(Direction): Can you turn the lines from the one containing "Task: Select the Natural" through the one containing "Looking at the screenshot, I should (57, 8).", both included, into a JSON list of strings with one string per line? Leave out blank lines and the pictures.

(Data listing):
* begin *
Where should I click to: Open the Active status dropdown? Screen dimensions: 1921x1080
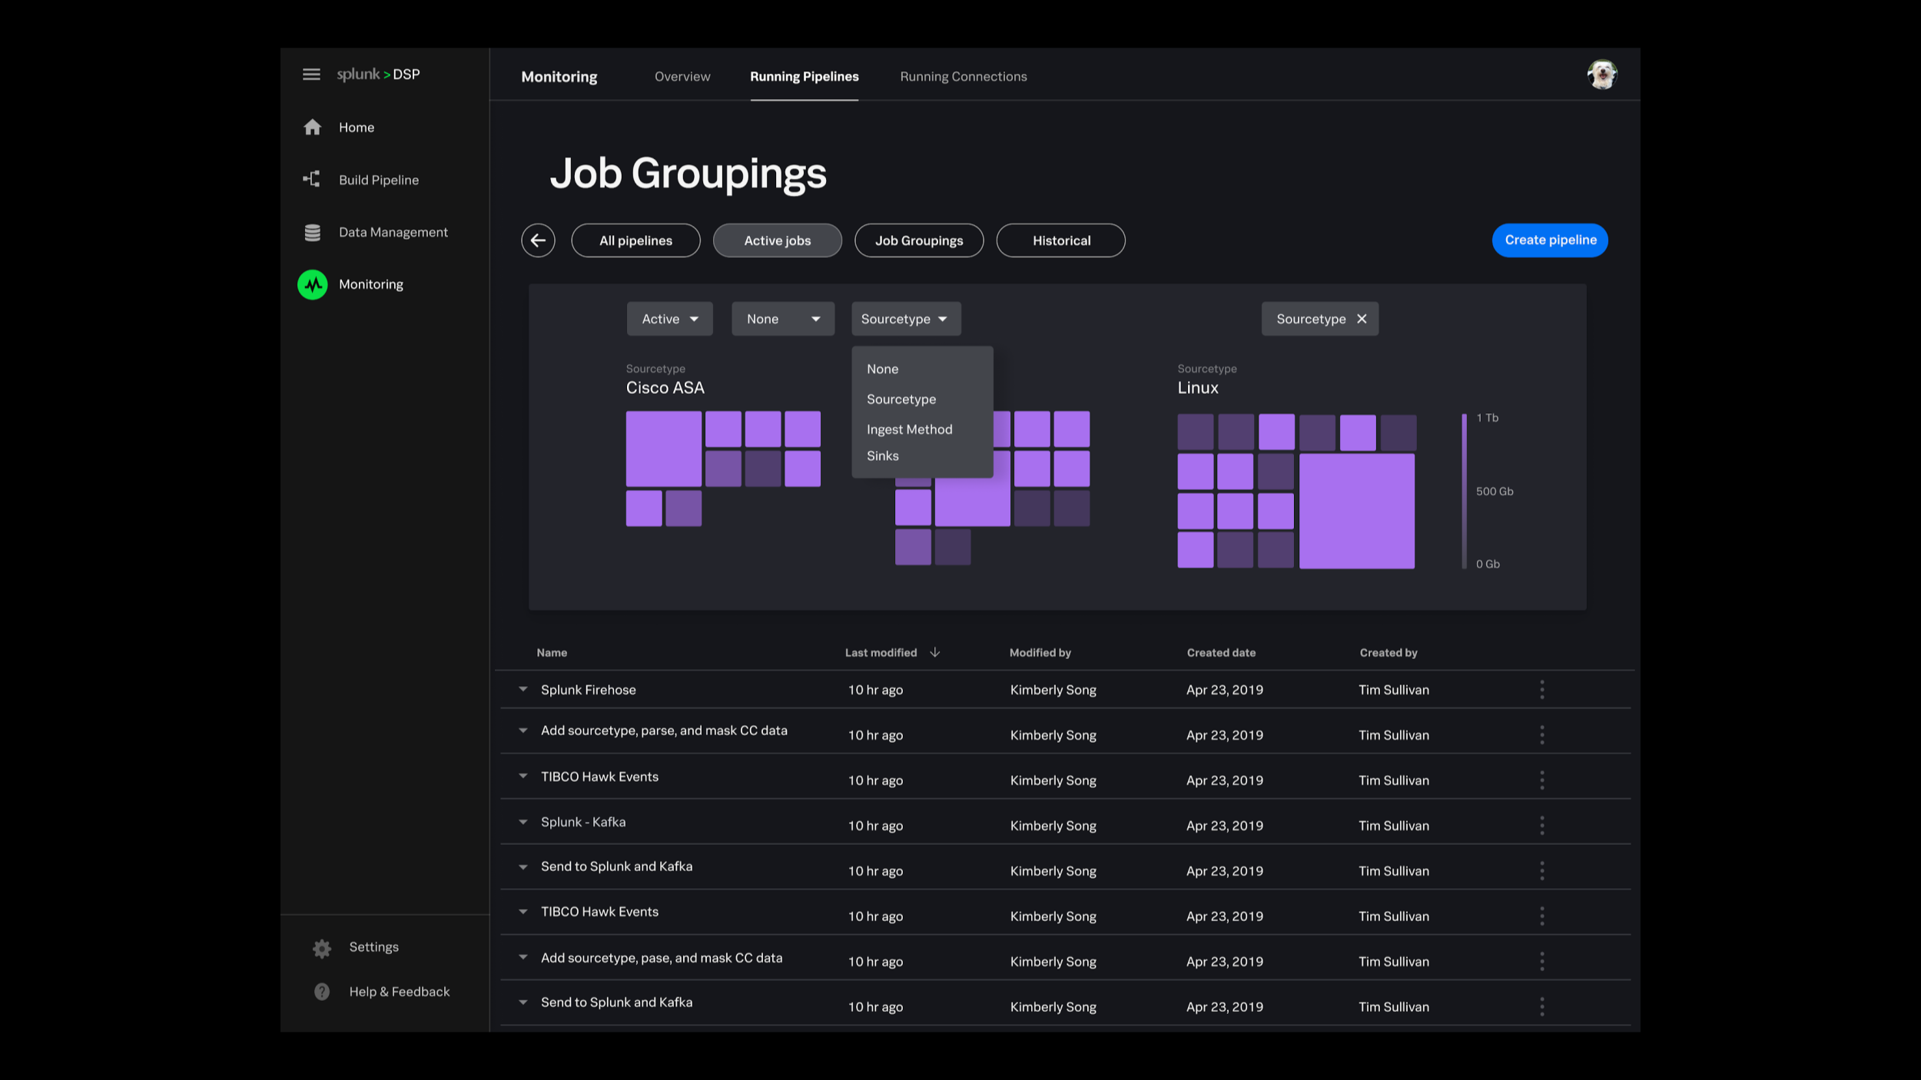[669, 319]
* end *
* begin *
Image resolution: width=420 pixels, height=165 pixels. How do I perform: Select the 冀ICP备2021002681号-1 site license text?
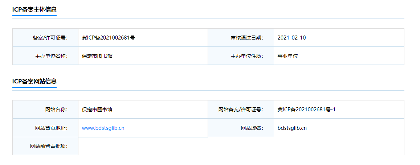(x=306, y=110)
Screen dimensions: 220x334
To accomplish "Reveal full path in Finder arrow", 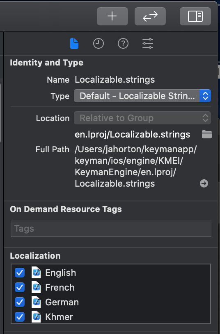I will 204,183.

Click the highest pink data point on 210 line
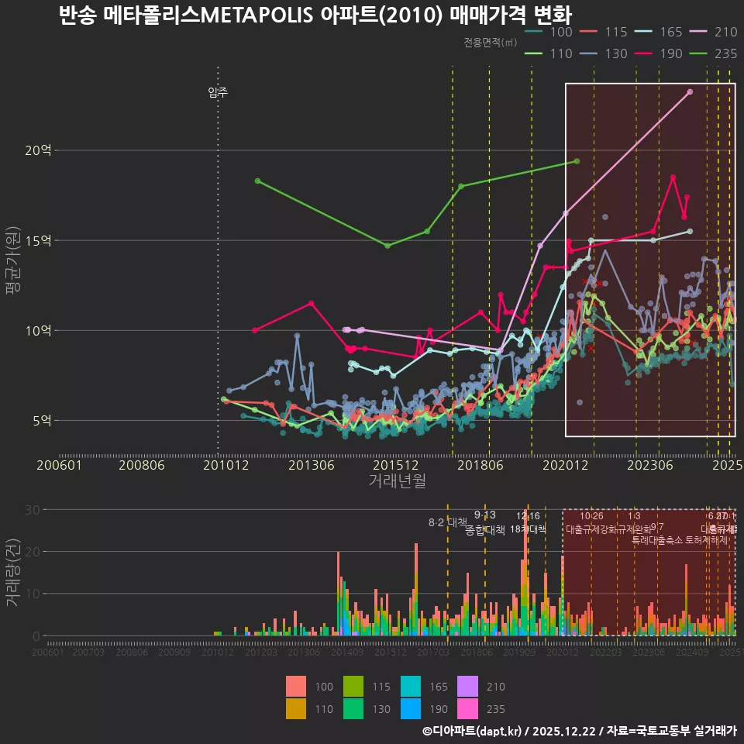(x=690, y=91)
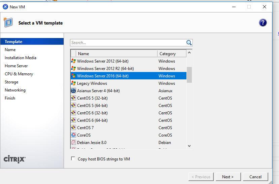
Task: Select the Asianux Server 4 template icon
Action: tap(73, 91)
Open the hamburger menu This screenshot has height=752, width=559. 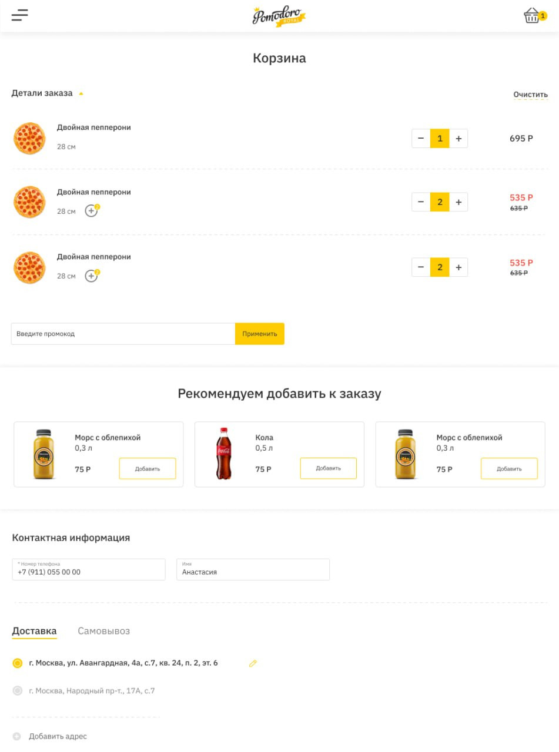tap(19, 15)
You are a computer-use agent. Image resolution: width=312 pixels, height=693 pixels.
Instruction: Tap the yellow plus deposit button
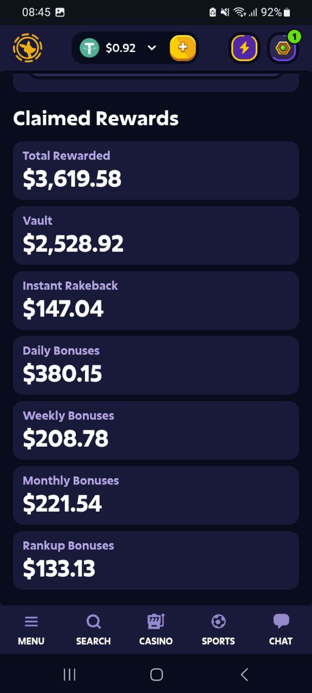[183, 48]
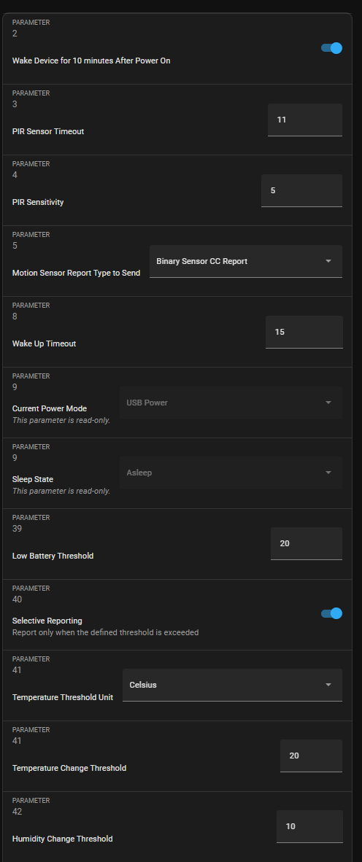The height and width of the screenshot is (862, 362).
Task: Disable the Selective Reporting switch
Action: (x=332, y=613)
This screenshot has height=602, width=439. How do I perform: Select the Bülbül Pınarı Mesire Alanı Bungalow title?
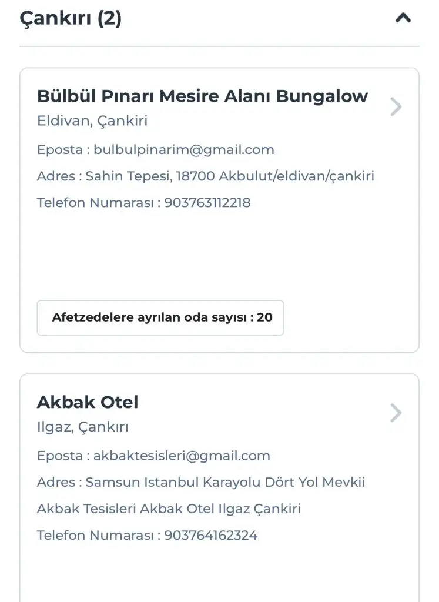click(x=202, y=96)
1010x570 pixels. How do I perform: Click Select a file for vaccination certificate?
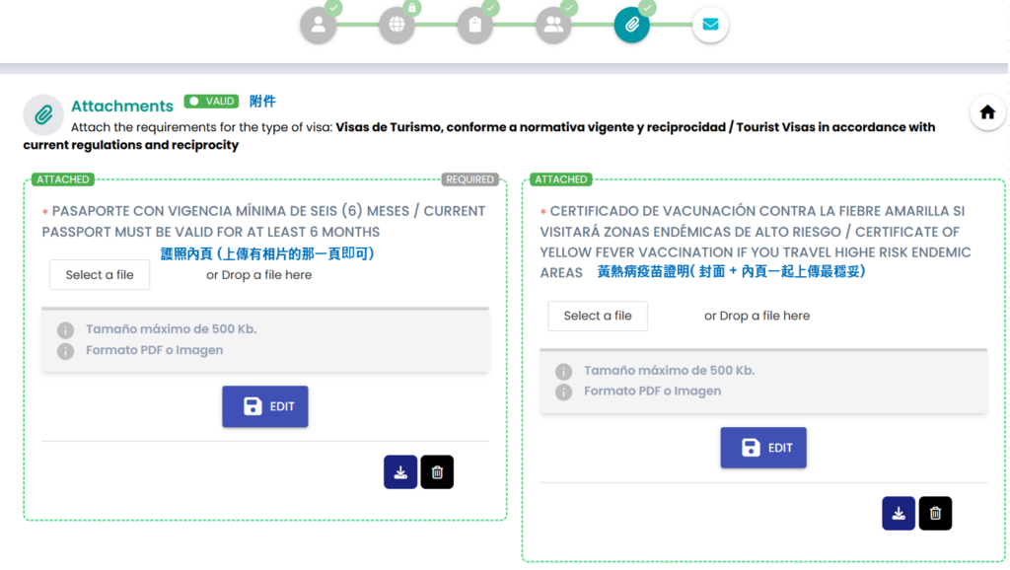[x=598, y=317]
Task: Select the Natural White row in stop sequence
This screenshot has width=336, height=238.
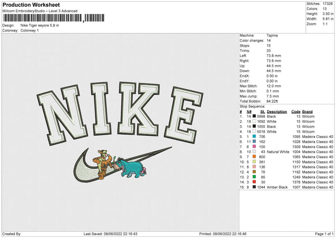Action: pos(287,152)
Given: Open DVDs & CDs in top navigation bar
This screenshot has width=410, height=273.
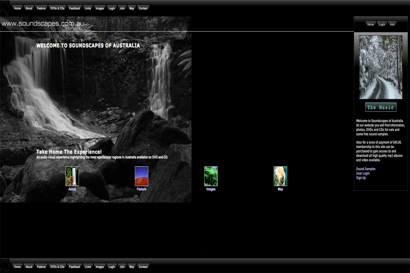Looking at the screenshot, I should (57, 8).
* end *
* begin *
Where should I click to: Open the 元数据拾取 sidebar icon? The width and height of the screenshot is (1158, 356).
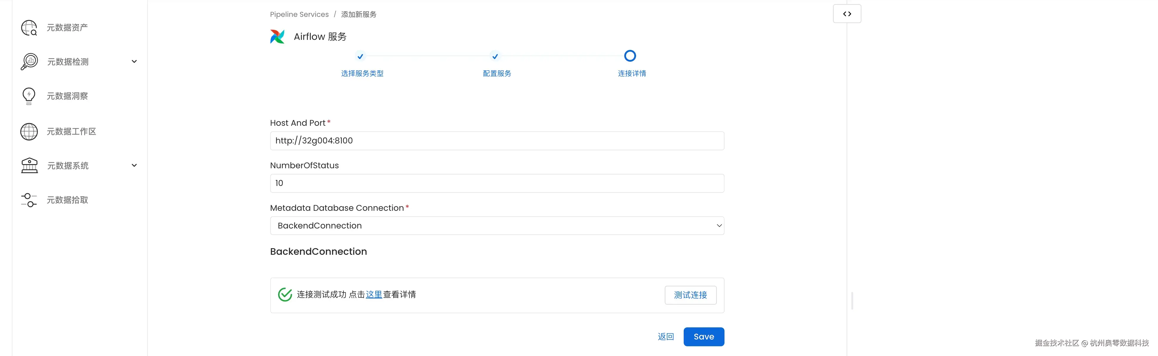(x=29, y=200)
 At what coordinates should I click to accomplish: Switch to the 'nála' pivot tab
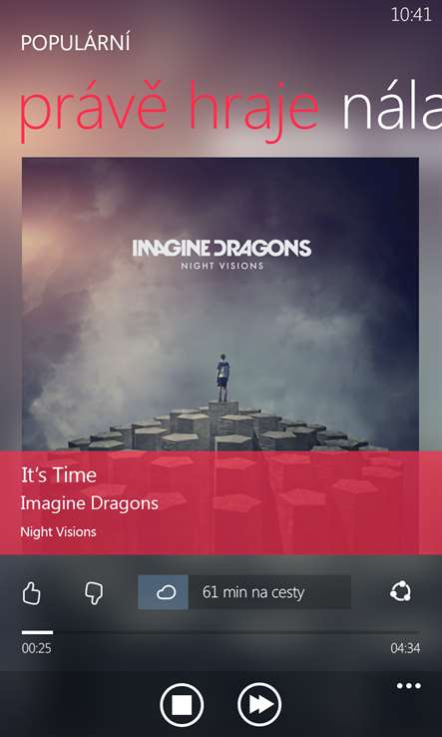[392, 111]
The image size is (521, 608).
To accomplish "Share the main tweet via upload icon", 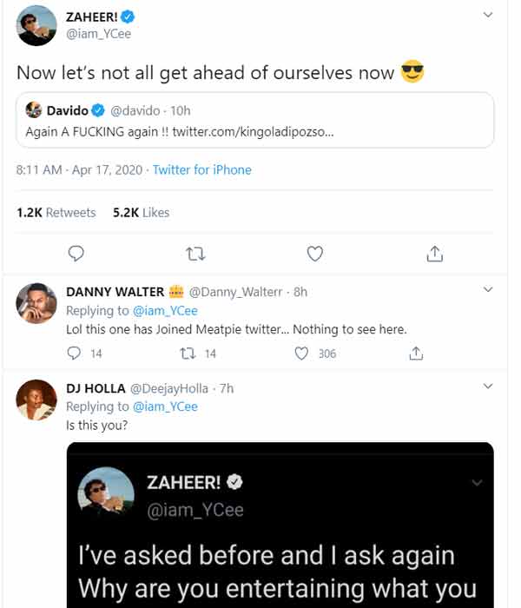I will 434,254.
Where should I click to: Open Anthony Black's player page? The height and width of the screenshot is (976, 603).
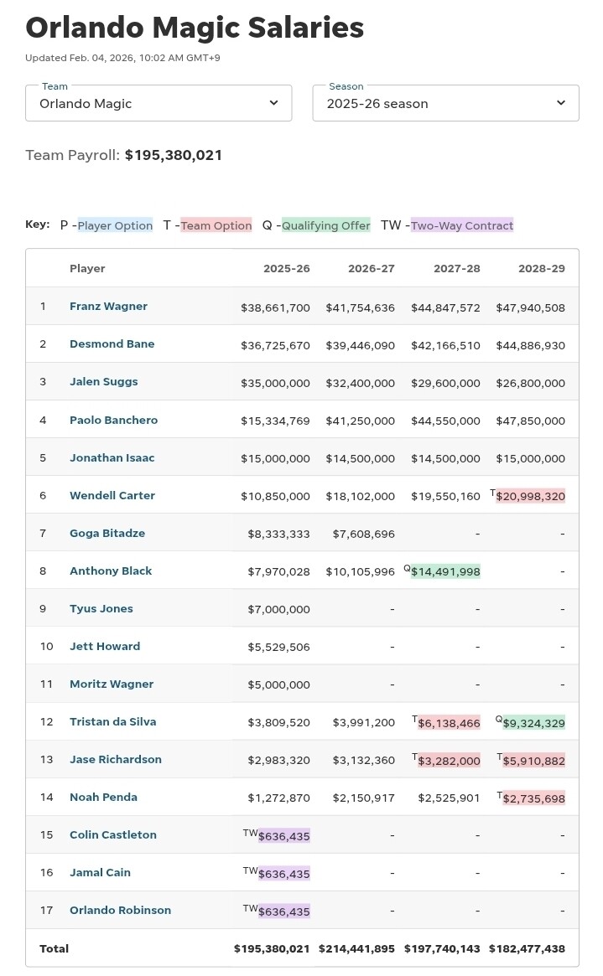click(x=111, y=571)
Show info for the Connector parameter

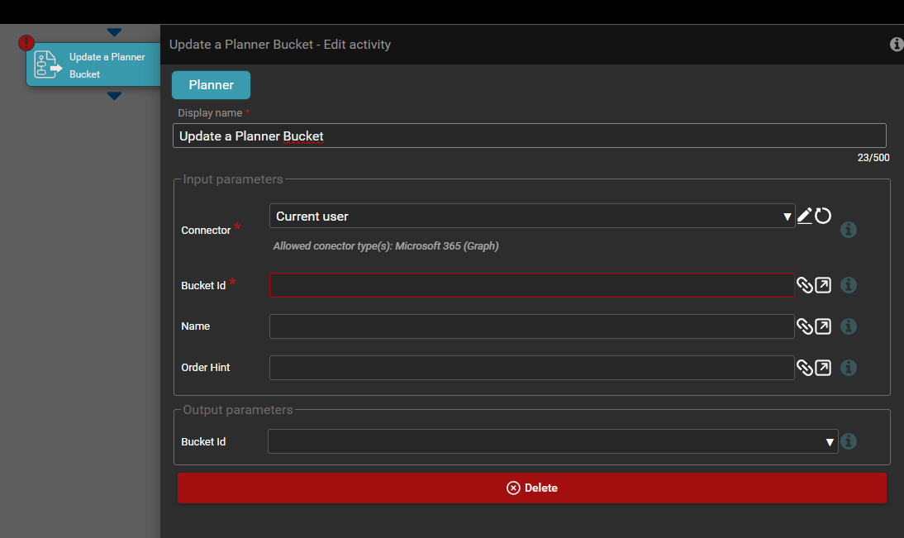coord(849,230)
* end *
(Exercise output):
[
  "Task: Select the Natural White row in stop sequence",
  "This screenshot has width=336, height=238.",
  "Action: pos(287,152)",
  "Given: Open DVDs & CDs in top navigation bar",
  "This screenshot has width=410, height=273.",
  "Looking at the screenshot, I should (57, 8)."
]